Exercise description: Your answer should consist only of the lines below from the one with "MÉTODO (19, 2349)" through the one with "[PD&I Pharma –", copied exactly.

Data for review:
┏━━

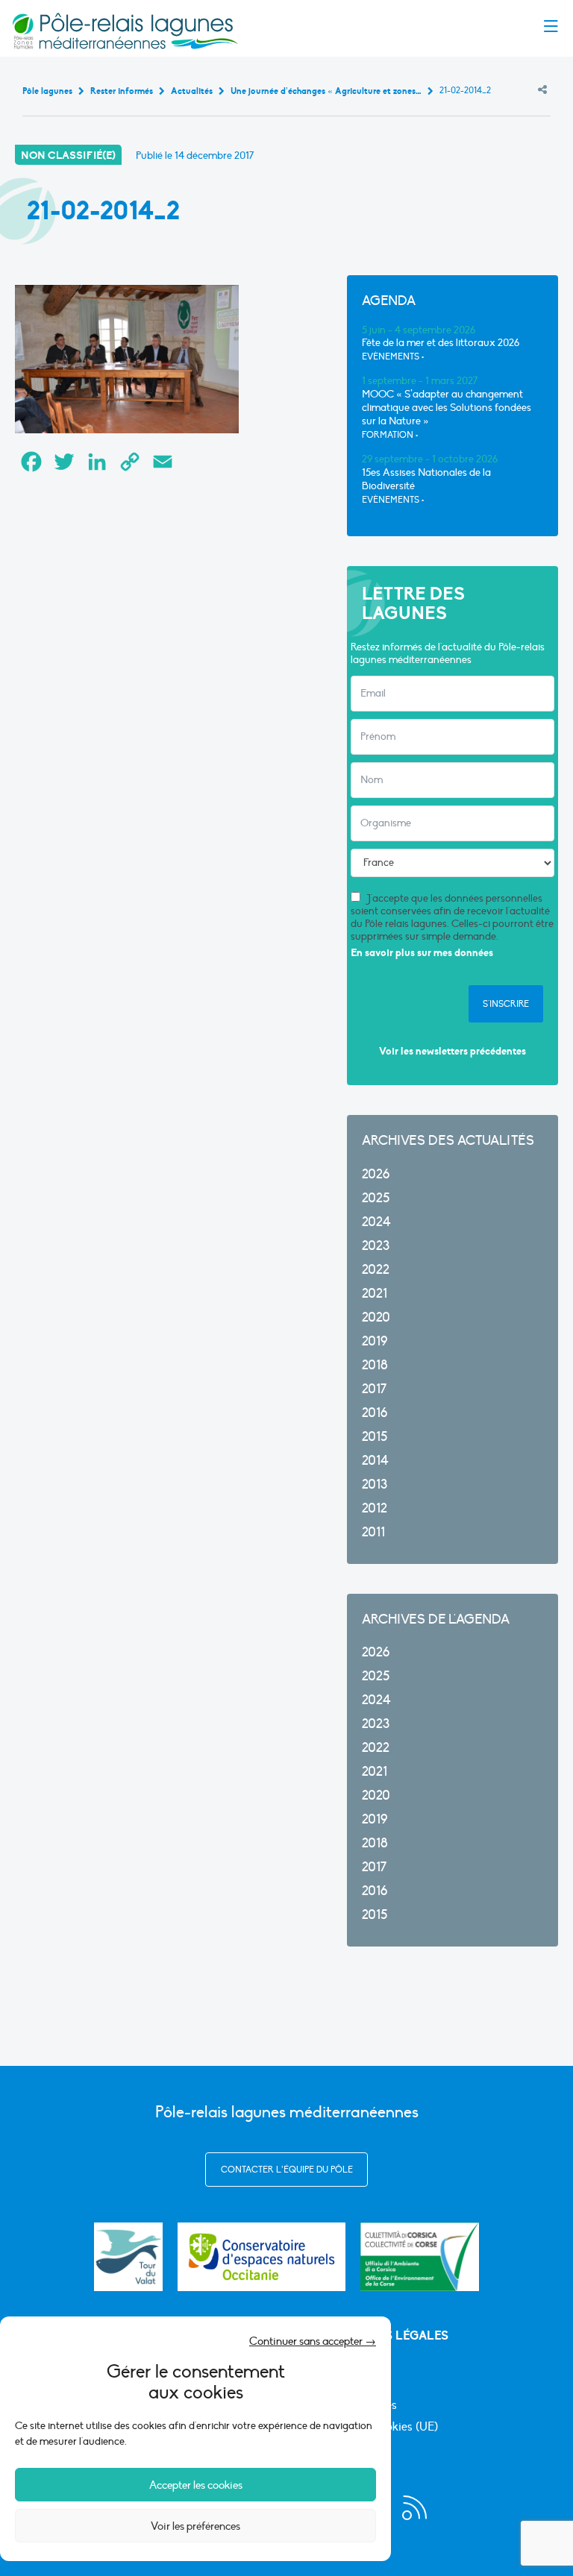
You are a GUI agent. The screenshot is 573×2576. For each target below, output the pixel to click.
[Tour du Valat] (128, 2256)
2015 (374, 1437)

┗━━
┏━━

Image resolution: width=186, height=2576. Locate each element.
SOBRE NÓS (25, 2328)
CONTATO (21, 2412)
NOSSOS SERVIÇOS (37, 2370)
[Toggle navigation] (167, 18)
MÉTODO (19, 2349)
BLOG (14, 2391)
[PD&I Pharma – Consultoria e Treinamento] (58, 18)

┗━━

Answer to this exercise:
MÉTODO (19, 2349)
BLOG (14, 2391)
[PD&I Pharma – Consultoria e Treinamento] (58, 18)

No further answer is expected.